Именно «перебор», который так раздражает кого-то в «Амадее», был мне необходим в образной структуре спектакля. Конечно, я понимал, что это непривычное глазу сегодняшнего зала барокко-рококо своей вычурной предметностью может надоесть современному зрителю, поэтому совсем не случайно организовал своеобразные ритмические изоперебои в процессе зрелища. Сцена на втором плане иногда оказывалась совершенно голой, лишенной света. Создавалась этакая предадовая атмосфера. Из глубины, из небытия, из черного провала – возникал первый выход-выезд Сальери (ведь весь спектакль решен как «театр Сальери»). Туда же в финале утаскивали труп Моцарта. Там же пропадал в агонии своей славы его убийца. Так были созданы две взаимодействующие сферы, контрастные друг другу, – передний бытовой план и адская пропасть. А она в свою очередь соединялась с поэзией то падающей, то – взлетающей шторы, – с системой изысканных занавесей, отделявших первый план от второго. Бытовой же передний план состоял из интерьера, где клавесин, вазы с цветами, кресла и столики переставлялись лакеями исходя из потребностей мизансцен.
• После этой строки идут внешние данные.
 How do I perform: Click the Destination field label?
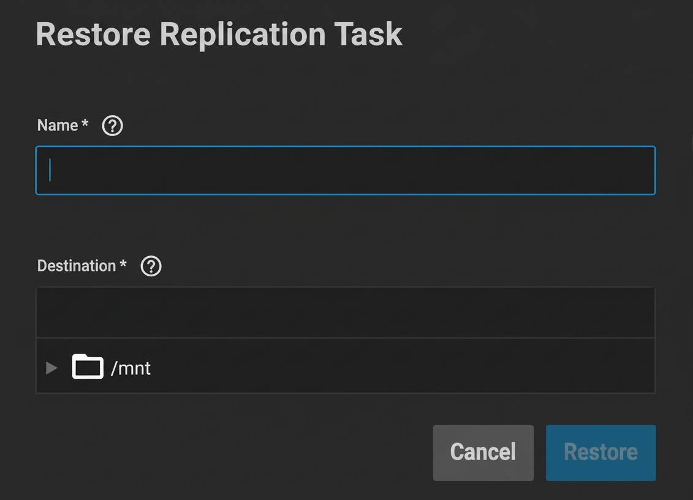point(77,266)
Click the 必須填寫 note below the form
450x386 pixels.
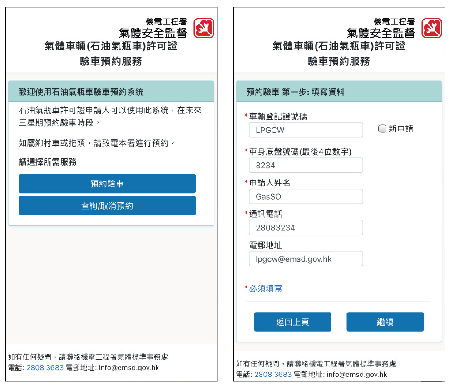(x=266, y=288)
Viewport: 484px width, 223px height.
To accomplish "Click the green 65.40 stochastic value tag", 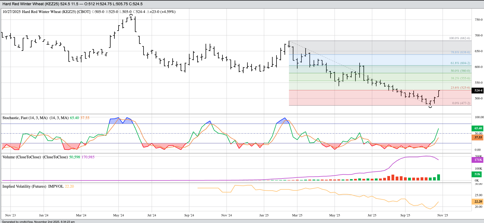I will click(x=478, y=128).
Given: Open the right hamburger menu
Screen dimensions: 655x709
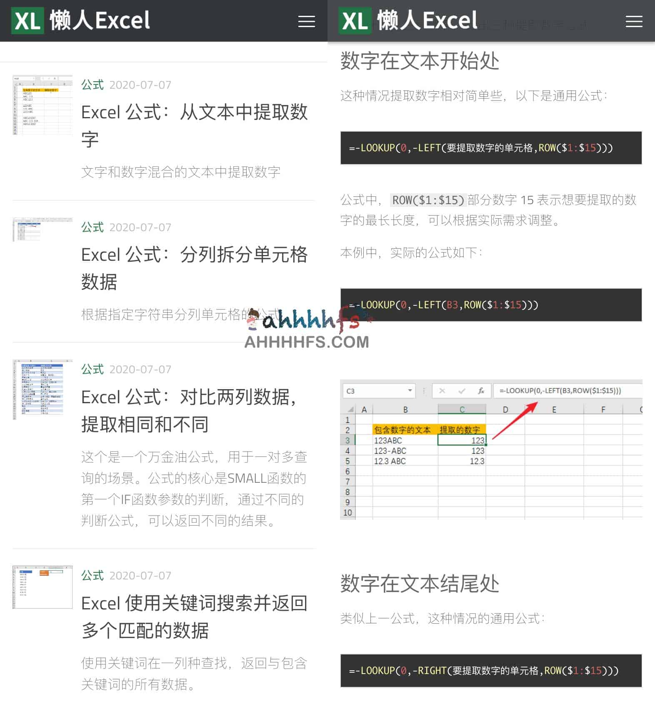Looking at the screenshot, I should (633, 21).
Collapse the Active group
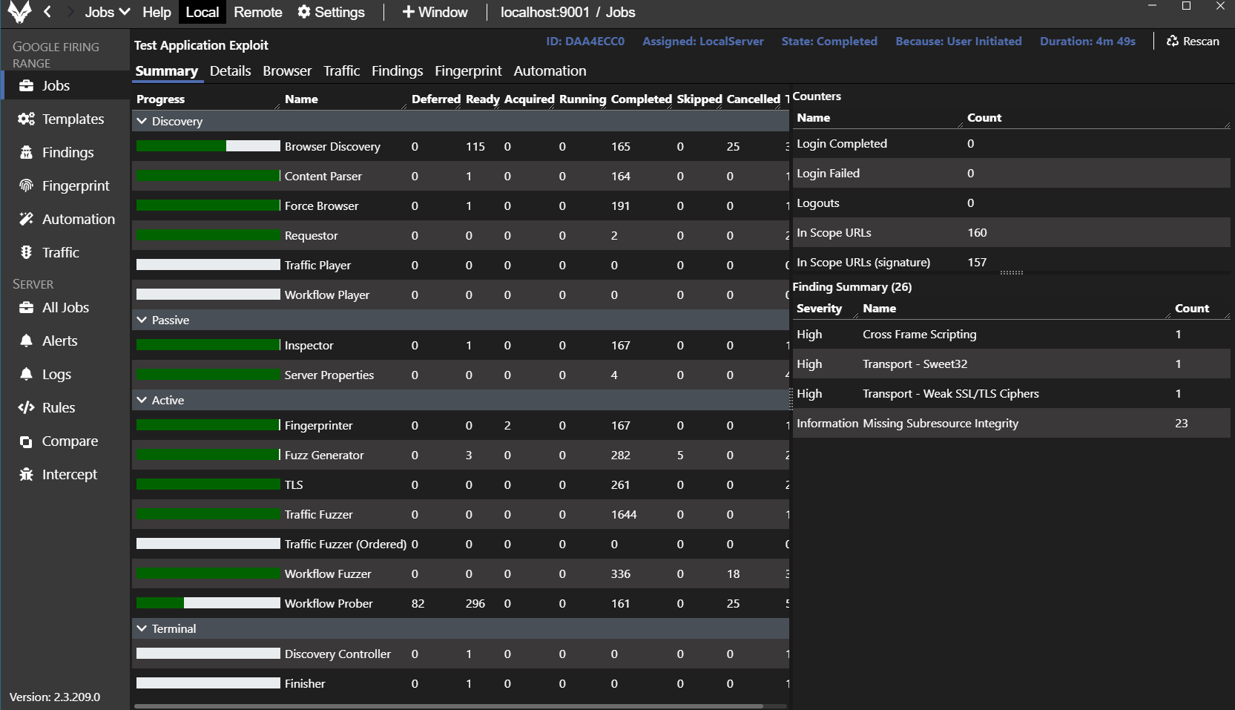Screen dimensions: 1235x710 [142, 400]
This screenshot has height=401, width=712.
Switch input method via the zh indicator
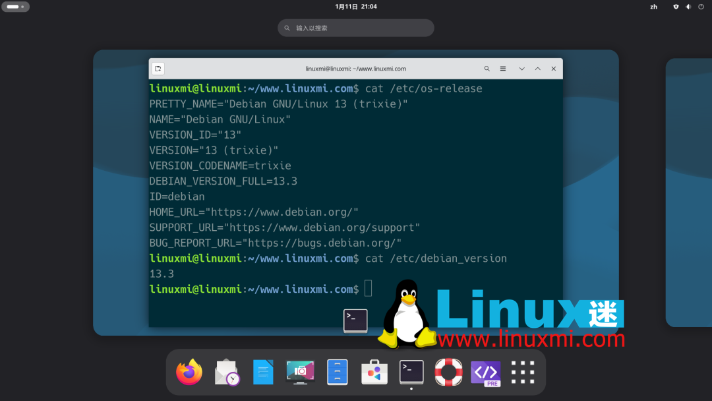point(653,7)
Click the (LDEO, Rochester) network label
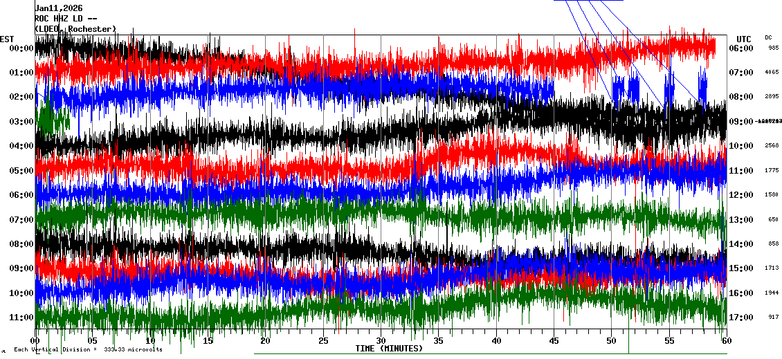This screenshot has height=359, width=782. 75,29
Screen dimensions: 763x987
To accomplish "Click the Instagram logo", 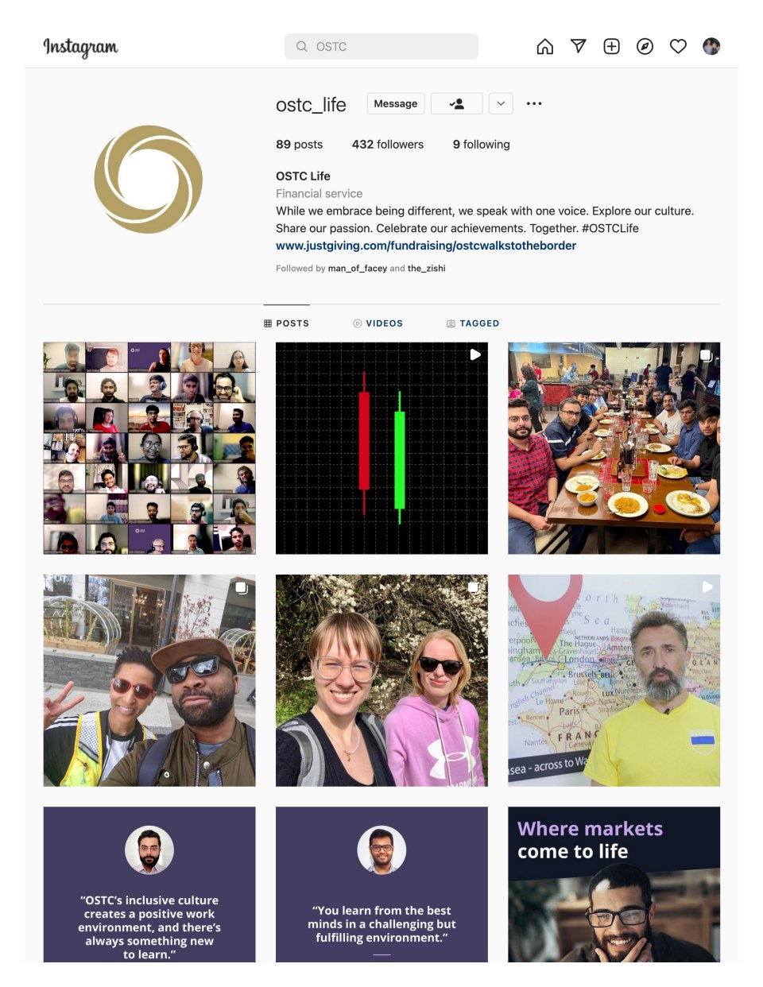I will [x=80, y=47].
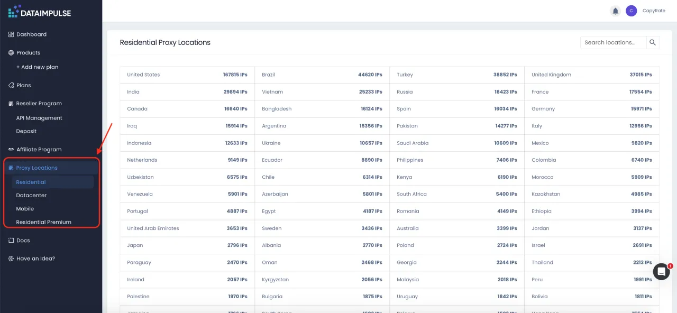Expand the Reseller Program section
The height and width of the screenshot is (313, 677).
coord(39,104)
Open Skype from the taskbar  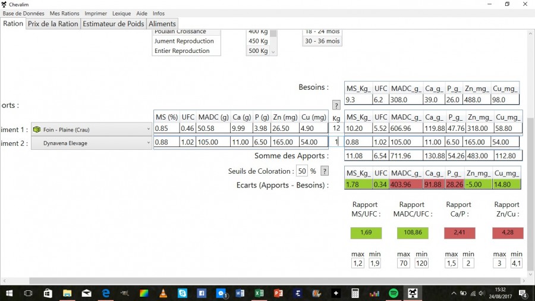tap(182, 293)
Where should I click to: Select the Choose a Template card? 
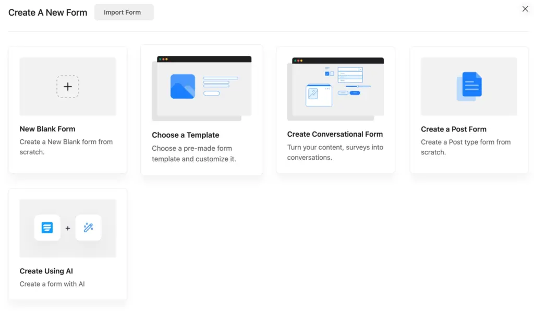click(x=202, y=110)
Адская пропасть задумывалась как поэтическая изо-система спектакля – с фантастическими превращениями, мистикой воспоминаний о дворце, о театре, о парке и т. д. Почти калейдоскопическая смена мест действия… Но есть глобальное изобразительное решение спектакля, а есть такие детали, которые режиссер обязан сам извлечь из того, что предлагает художник, – это обыгрыш декораций, предметного мира. Скажем, кием Моцарт поддевает туфельку своей жены как доказательство ее виновности.
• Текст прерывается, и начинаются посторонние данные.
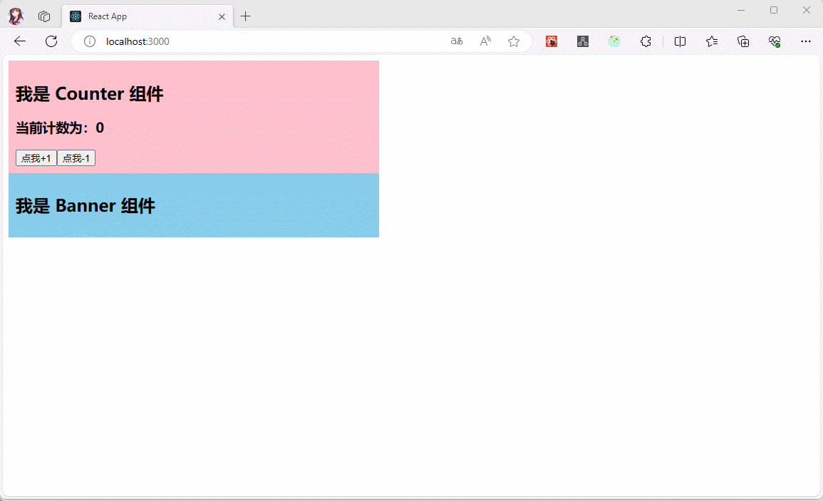823x501 pixels.
Task: Open the red extension icon
Action: coord(552,41)
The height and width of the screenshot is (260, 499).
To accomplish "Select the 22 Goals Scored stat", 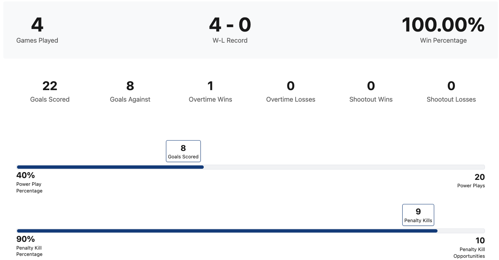I will 50,91.
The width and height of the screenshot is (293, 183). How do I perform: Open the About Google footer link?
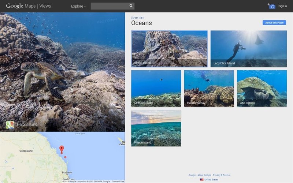point(205,175)
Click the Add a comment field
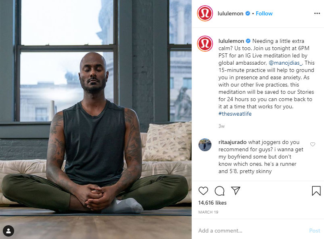The width and height of the screenshot is (324, 239). click(x=252, y=231)
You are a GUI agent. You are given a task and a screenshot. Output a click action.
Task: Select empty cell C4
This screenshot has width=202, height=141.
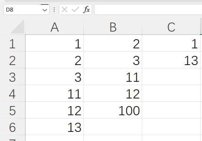click(171, 93)
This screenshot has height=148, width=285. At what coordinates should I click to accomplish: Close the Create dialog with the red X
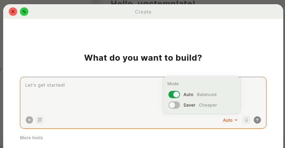[x=13, y=12]
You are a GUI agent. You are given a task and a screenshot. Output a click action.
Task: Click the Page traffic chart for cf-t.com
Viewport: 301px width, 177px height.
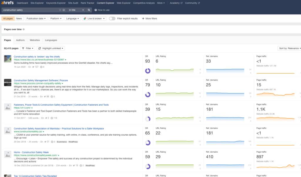pos(275,119)
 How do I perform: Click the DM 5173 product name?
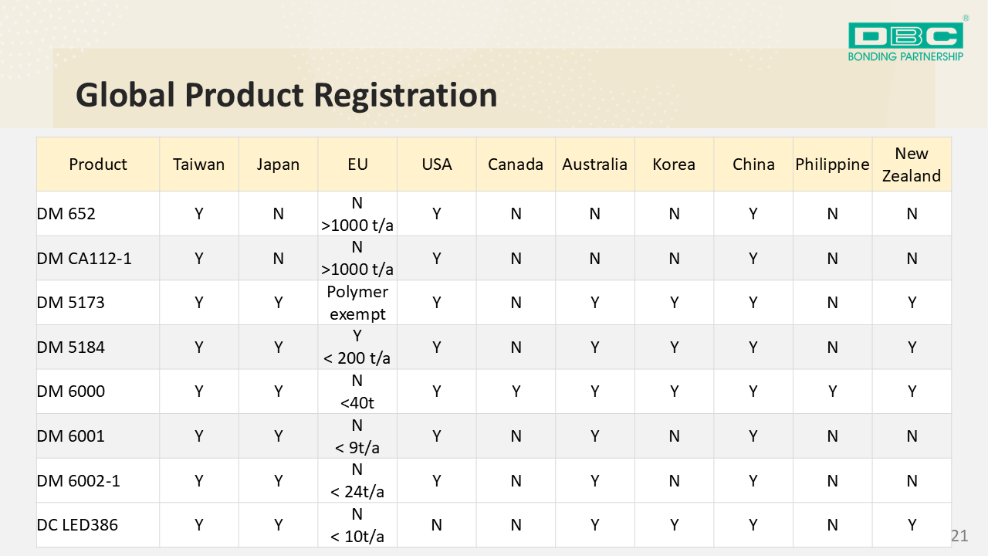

Как режиссер я в процессе постановки постоянно нацелен на такую организацию вещественного мира на сцене. Например, в той же сцене ревнующий Моцарт наступает на валяющийся на полу камзол, и Ветерок никак не может выдернуть его из-под ноги композитора… Мелочь? Но как она дорога для меня! Как, оказывается, необходима исполнителю роли Моцарта! Как нужна в качестве «точки» в решении эпизода! Здесь я попытался действенно выразить конфликт Моцарта и Ветерка, выявить психологическую подоплеку их отношений.
Пример тому сам Моцарт, чей камзол кажется Сальери кричащим, поведение – грубым и пошлым, а музыка – лишенной должной гармонии и высоты духа. Искусство проверяется нами часто не жизнью, а нашими же (иногда сальериевскими, что греха таить!) представлениями об искусстве. Между тем искусство лишь в миллиардной дольке выражает Жизнь, которая, несомненно, шире и многообразнее любой попытки ее воссоздать. Надо с горечью признать, что все творения гениев мира, вместе взятые, – как бы высоки и глубоки они ни были – уступают единичной человеческой Жизни, которая вообще-то на самом деле непередаваема и уникальна. Можно только приблизиться к правде, выявив ее суть. Но это никогда не будет вся правда, вся жизнь. Жизнь и искусство не тавтологичны. И радость общения с произведениями искусства в том и состоит, что мы всегда домысливаем и довоображаем ту жизнь, которую в своих образах доносит до нас искусство.